I made a model with this code and was able to display topics. The results are as follows.

0.115*Fantasy+ 0.068*magic+ 0.041*cheat+ 0.034*Harem+ 0.028*Reincarnation
0.173*magic+ 0.095*Fantasy+ 0.039*dark+ 0.033*Trip+ 0.027*Reincarnation
0.106*Reincarnation+ 0.087*Harem+ 0.074*The strongest hero+ 0.063*cheat+ 0.052*Fantasy
0.079*Fantasy+ 0.069*cheat+ 0.062*love+ 0.059*Reincarnation+ 0.041*Another world trip
0.088*Fantasy+ 0.063*Another world trip+ 0.051*Harem+ 0.039*adventure+ 0.039*OVL Bunko Grand Prize entry
0.105*cheat+ 0.103*Fantasy+ 0.062*The strongest hero+ 0.058*magic+ 0.044*Reincarnation
0.099*Fantasy+ 0.089*Reincarnation+ 0.045*The strongest hero+ 0.045*strongest+ 0.034*magic
0.051*magic+ 0.051*Upstart+ 0.051*monster+ 0.039*VRMMO + 0.039*serious
0.140*Fantasy+ 0.077*cheat+ 0.054*Reincarnation+ 0.043*magic+ 0.038*adventure
0.168*Fantasy+ 0.073*magic+ 0.052*love+ 0.026*adventure+ 0.026*war

Yeah, just fantasy ... There are too many of the same genres to divide into topics.
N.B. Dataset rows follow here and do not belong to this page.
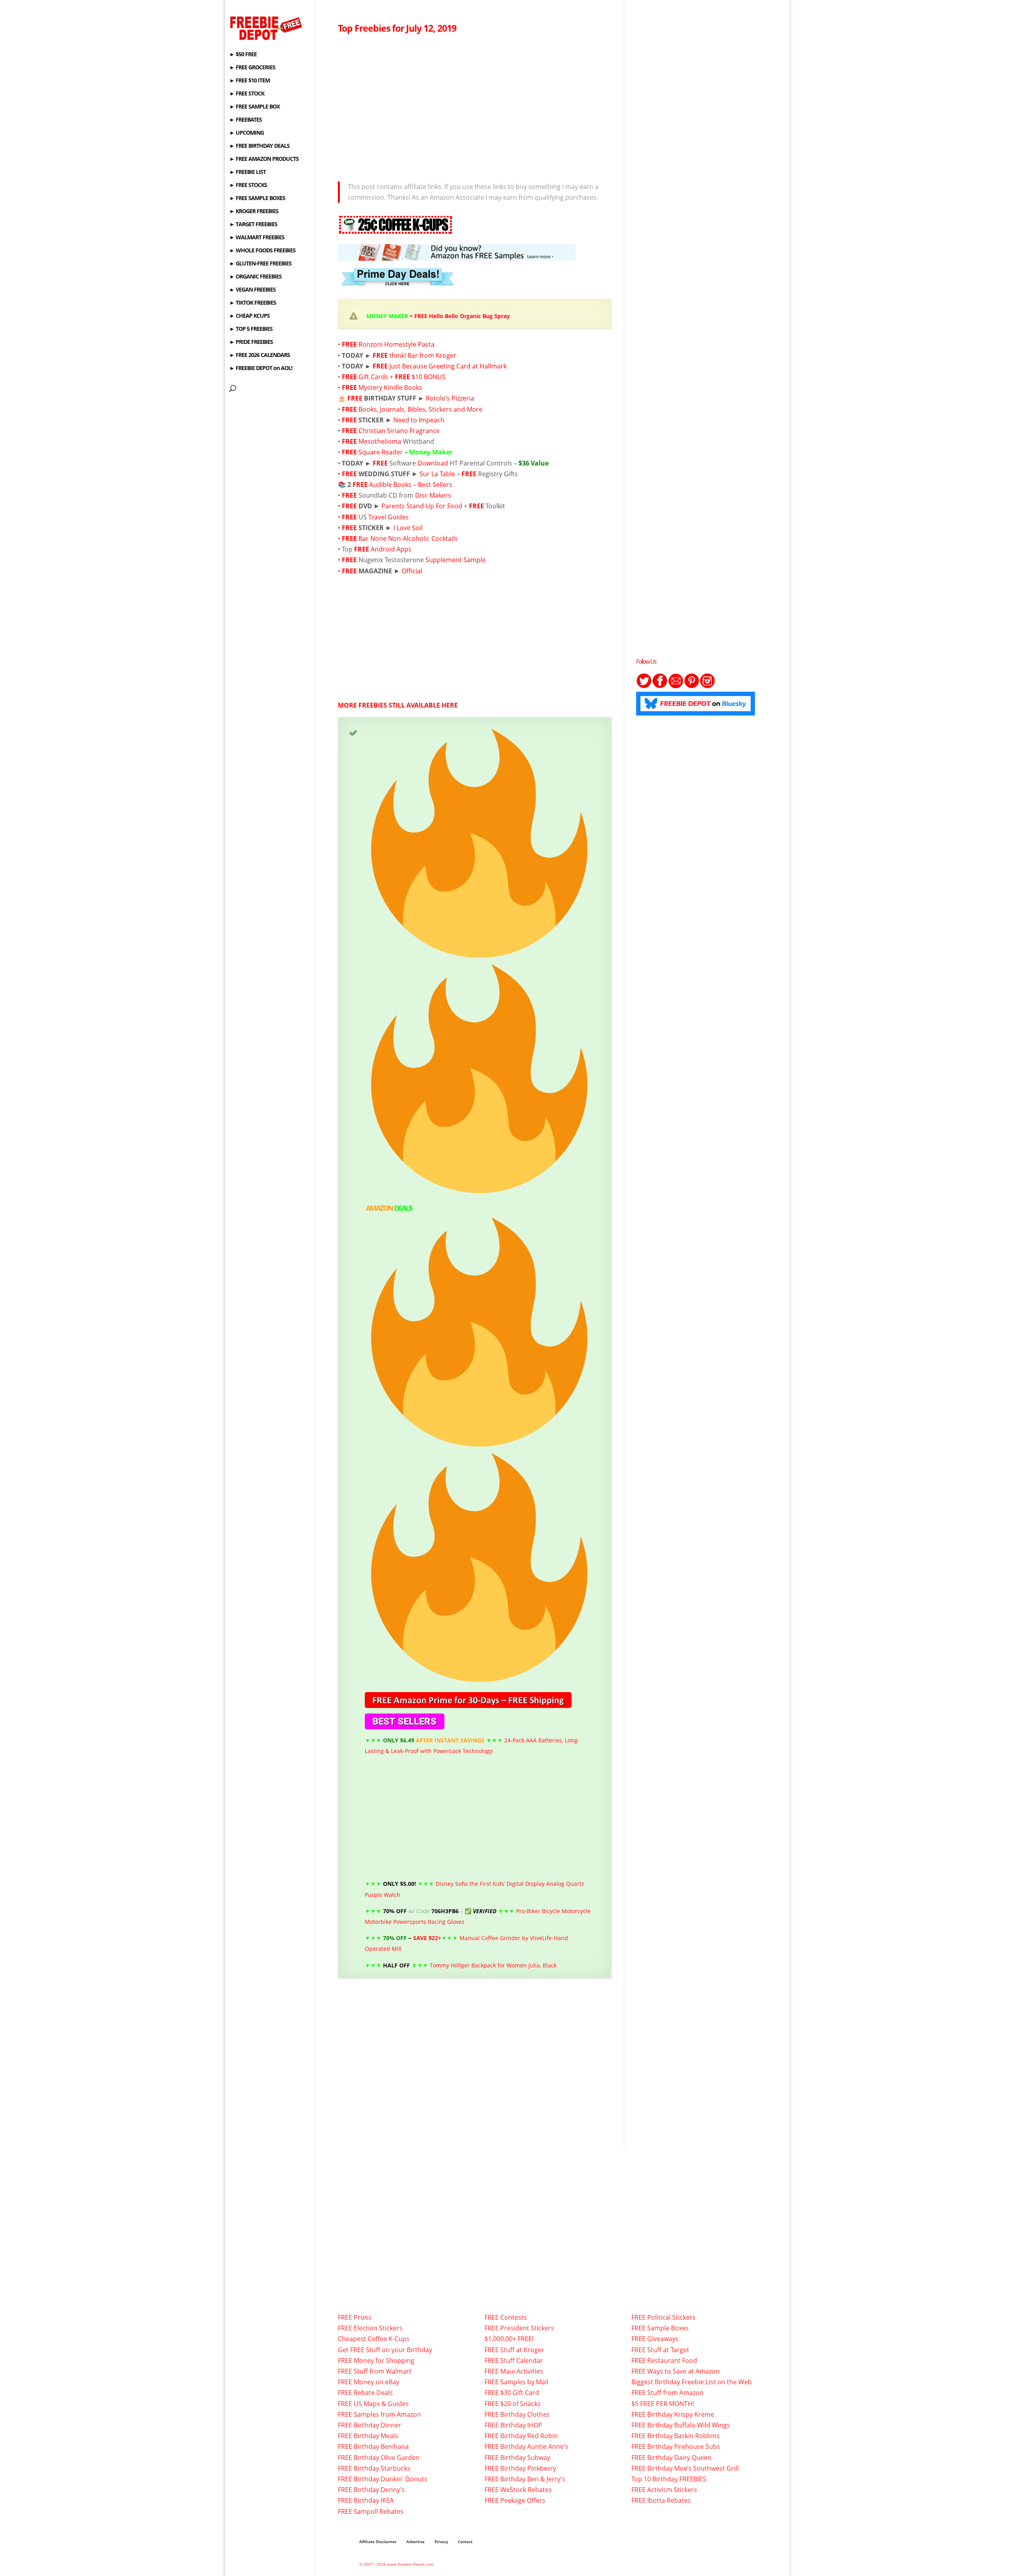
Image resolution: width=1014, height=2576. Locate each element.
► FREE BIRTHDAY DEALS (259, 146)
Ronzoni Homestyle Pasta (396, 344)
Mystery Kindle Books (390, 387)
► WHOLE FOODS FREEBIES (262, 251)
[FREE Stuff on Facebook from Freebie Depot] (660, 686)
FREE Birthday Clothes (517, 2414)
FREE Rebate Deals (365, 2392)
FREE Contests (505, 2317)
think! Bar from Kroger (422, 355)
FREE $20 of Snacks (512, 2403)
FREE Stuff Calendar (513, 2360)
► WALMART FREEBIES (256, 238)
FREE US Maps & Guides (373, 2403)
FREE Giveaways (655, 2338)
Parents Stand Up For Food (421, 506)
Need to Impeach (418, 420)
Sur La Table (438, 473)
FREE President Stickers (519, 2328)
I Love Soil (408, 527)
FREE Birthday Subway (517, 2457)
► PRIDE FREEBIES (251, 342)
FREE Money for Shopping (376, 2360)
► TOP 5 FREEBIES (251, 329)
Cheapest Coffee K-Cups (374, 2338)
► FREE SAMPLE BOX (254, 107)
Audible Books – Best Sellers (410, 484)
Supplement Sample (455, 559)
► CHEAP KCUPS (249, 316)
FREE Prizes (355, 2317)
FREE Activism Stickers (664, 2489)
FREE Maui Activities (513, 2371)
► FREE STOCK (246, 94)
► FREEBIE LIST (247, 172)
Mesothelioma (379, 441)
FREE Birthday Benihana (373, 2446)
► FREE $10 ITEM (249, 81)
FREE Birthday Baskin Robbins (675, 2435)
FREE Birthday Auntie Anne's (526, 2446)
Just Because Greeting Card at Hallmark (448, 366)
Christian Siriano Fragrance (399, 430)
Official (412, 571)
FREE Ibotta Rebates (661, 2500)
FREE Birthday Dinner (369, 2425)
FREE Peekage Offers (514, 2500)
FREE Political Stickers (663, 2317)
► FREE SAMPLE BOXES (257, 198)
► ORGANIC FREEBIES (255, 277)
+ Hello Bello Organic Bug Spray (438, 316)
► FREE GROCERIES (252, 68)
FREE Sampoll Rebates (371, 2511)
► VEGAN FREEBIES (252, 290)
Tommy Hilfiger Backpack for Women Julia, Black (493, 1965)
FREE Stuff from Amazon (667, 2392)
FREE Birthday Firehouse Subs (675, 2446)
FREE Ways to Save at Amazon (675, 2371)
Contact (465, 2541)
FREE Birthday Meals (368, 2435)
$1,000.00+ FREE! (509, 2338)
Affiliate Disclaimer (377, 2541)
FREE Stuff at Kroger (514, 2349)
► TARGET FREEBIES (253, 224)
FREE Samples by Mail (516, 2382)
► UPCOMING (246, 133)
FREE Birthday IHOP (513, 2425)
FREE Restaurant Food (664, 2360)
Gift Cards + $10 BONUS (402, 376)
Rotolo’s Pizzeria (450, 398)
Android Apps (391, 549)
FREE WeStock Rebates (518, 2489)
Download (432, 463)
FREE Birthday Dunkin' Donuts (382, 2479)
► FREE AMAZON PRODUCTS (264, 159)
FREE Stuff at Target (660, 2349)
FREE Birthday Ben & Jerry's (524, 2479)
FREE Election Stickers (370, 2328)
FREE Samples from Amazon (379, 2414)
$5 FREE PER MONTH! (662, 2403)
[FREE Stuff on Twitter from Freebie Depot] (644, 686)
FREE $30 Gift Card (511, 2392)
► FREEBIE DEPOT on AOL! (260, 368)
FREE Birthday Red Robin (521, 2435)
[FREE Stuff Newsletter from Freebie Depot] (676, 686)
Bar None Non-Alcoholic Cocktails (408, 538)
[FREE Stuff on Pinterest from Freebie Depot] (692, 686)
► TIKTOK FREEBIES (252, 303)
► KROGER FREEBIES (253, 211)
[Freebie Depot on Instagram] (707, 686)
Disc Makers (433, 495)
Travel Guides (388, 517)
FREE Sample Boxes (660, 2328)
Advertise (415, 2541)
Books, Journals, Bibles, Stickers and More (420, 409)
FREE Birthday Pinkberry (520, 2468)
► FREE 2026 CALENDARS (259, 355)
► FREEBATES (245, 120)
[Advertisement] (475, 105)
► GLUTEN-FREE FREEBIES (260, 264)
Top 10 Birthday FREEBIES (668, 2479)
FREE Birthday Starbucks (374, 2468)
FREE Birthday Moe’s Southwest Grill (685, 2468)
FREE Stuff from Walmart (375, 2371)
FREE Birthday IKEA (366, 2500)
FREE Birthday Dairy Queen (671, 2457)
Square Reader (380, 452)
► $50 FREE (243, 55)
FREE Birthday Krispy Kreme (672, 2414)
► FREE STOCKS (248, 185)
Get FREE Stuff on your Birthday (385, 2349)
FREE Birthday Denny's (371, 2489)
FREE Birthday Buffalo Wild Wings (680, 2425)
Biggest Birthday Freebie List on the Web (691, 2382)
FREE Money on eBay (368, 2382)
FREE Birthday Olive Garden (378, 2457)
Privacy (441, 2541)
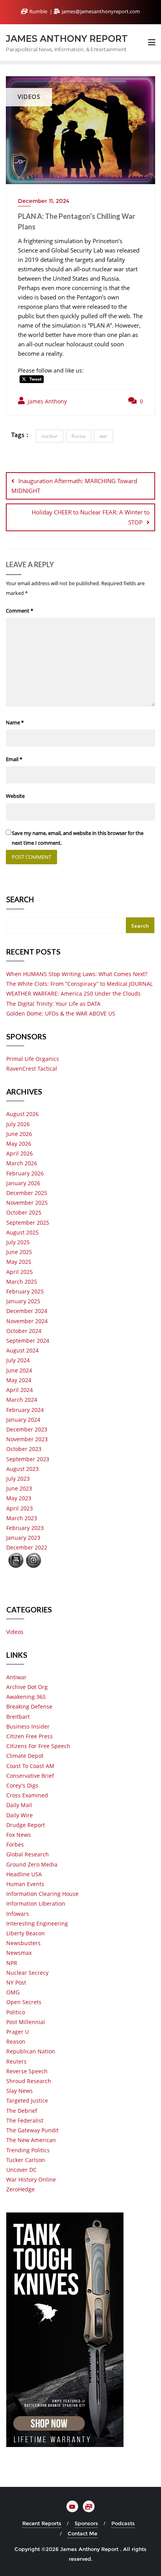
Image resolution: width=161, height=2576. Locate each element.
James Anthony (46, 401)
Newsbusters (23, 1943)
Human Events (25, 1884)
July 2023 (18, 1478)
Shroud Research (28, 2081)
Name (15, 722)
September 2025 (27, 1222)
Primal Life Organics (32, 1058)
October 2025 (23, 1212)
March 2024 (21, 1399)
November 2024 (27, 1321)
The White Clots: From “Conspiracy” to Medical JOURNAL (79, 983)
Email (14, 759)
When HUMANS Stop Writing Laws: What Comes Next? (76, 974)
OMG (13, 1992)
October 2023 (23, 1449)
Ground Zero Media (31, 1864)
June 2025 (19, 1252)
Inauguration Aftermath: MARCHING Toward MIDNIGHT (74, 485)
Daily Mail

It seems better to get the data from around the pixiv novel.

Postscript

dictionary.filter_extremes (no_below = 5, no_above = 0.5, keep_n = 100000) I thought that it might be possible to change the fantasy-only situation by changing the value of the function and filtering, so I modified it.

`topic_model_in_narou.py`


# -*- coding: utf-8 -*-
import requests
from pyquery import PyQuery as pq
import gensim
import pdb


def fetch_narou_ranking_html():
    r = requests.get('http://yomou.syosetu.com/rank/list/type/total_total/')
    r.encoding = 'utf-8'
    return r.text


def collect_tags(d):
    d_novels = d('.s')
    tags = []
    for d_novel in d_novels:
        d_tag_name_list = d_novel.findall('a')
        tags_in_a_novel = [d_tag_name.text for d_tag_name in d_tag_name_list]
        tags.append(tags_in_a_novel)
    return tags


if __name__ == "__main__":
    html = fetch_narou_ranking_html()
    d = pq(html.encode('utf-8'))
    tags = collect_tags(d)

    dictionary = gensim.corpora.Dictionary(tags)
    dictionary.filter_extremes(no_below=5, no_above=0.05, keep_n=10000)  #Change
    corpus = [dictionary.doc2bow(text) for text in tags]
    lda = gensim.models.ldamodel.LdaModel(corpus=corpus, num_topics=20, id2word=dictionary)
    for x in lda.show_topics(-1, 5):
        print(x)

The value of no_above was set to 0.05. We decided not to count tags that appear in more than 5% of the total.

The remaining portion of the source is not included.